6:30 p.m. - As Opposed to What? Lewis Lapham and Gary Younge on Creating a Real Opposition Force in American Politics. The New School, Tishman Auditorium, 66 West 12th Street. Admission: $8. After the midterm elections have passed, what will really change? While electing Democrats is the establishment's only prescription for six disastrous years of Republican control in Washington, few people have any illusions that the Democratic Party represents a true opposition force in U.S. politics. Join two of the country's favorite columnists, Gary Younge, the Guardian newspaper's U.S. correspondent, and Lewis Lapham, longtime editor and now editor emeritus of Harper's magazine, to discuss what it will take to create a real opposition movement in America today. Co-sponsored by The New School and The New Press.

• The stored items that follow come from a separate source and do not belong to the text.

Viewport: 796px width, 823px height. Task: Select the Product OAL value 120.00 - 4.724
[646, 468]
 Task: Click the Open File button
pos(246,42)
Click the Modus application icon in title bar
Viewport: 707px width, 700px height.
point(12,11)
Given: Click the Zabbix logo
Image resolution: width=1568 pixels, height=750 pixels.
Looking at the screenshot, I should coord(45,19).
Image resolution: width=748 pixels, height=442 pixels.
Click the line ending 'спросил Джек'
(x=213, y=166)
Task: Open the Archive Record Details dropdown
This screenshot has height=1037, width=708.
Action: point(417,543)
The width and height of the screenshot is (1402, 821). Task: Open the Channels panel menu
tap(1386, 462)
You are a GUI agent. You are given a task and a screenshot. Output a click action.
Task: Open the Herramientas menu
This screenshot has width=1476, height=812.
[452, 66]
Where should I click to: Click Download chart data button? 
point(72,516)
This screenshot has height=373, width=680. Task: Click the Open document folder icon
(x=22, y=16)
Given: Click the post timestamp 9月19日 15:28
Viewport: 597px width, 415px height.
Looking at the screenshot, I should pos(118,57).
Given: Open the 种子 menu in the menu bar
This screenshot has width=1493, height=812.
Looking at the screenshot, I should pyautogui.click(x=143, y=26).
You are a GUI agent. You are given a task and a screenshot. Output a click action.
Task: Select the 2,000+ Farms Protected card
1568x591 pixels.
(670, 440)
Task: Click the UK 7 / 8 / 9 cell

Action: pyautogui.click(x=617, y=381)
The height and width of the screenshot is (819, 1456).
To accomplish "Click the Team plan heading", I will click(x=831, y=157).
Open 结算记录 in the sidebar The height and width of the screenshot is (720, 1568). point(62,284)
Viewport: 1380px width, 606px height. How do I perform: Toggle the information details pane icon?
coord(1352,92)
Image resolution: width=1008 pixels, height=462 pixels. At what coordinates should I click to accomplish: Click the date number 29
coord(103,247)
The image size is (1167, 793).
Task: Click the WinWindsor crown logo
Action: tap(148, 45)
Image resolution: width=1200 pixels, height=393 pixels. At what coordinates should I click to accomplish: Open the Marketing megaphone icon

Thursday, November 30 and Friday, December 1, 2006

Punishment: The U.S. Record. The Land of the Free? A conference on who, what, why and how we punish. Our nation's prison population has soared by more than 600% since the 1970s, despite a drop in crime rates. As of 2005, over two million people were imprisoned in this country: almost one in every 136 U.S. residents.
Black men, who make up 6% of the U.S. population, comprise over 40% of our prison population. A black male born today has a 32% chance of spending time in prison.
Eleven states do not allow ex-cons to vote. Nearly 2,800,000 American children have at least one parent in prison or jail.
What does this mean for our democracy? Where do our concepts of punishment come from? What is the effect on our families, communities and the economy of our staggeringly high incarceration rate?
Join us as we examine the foundations of our ideas of punishment, explore the social effects of current practices and search for viable alternatives to our carceral state.
This conference is supported by the Russell Sage Foundation, The Open Society Institute’s U.S. Justice Fund, the Ford Foundation and The J.M. Kaplan Fund and is also cosponsored by the ACLU.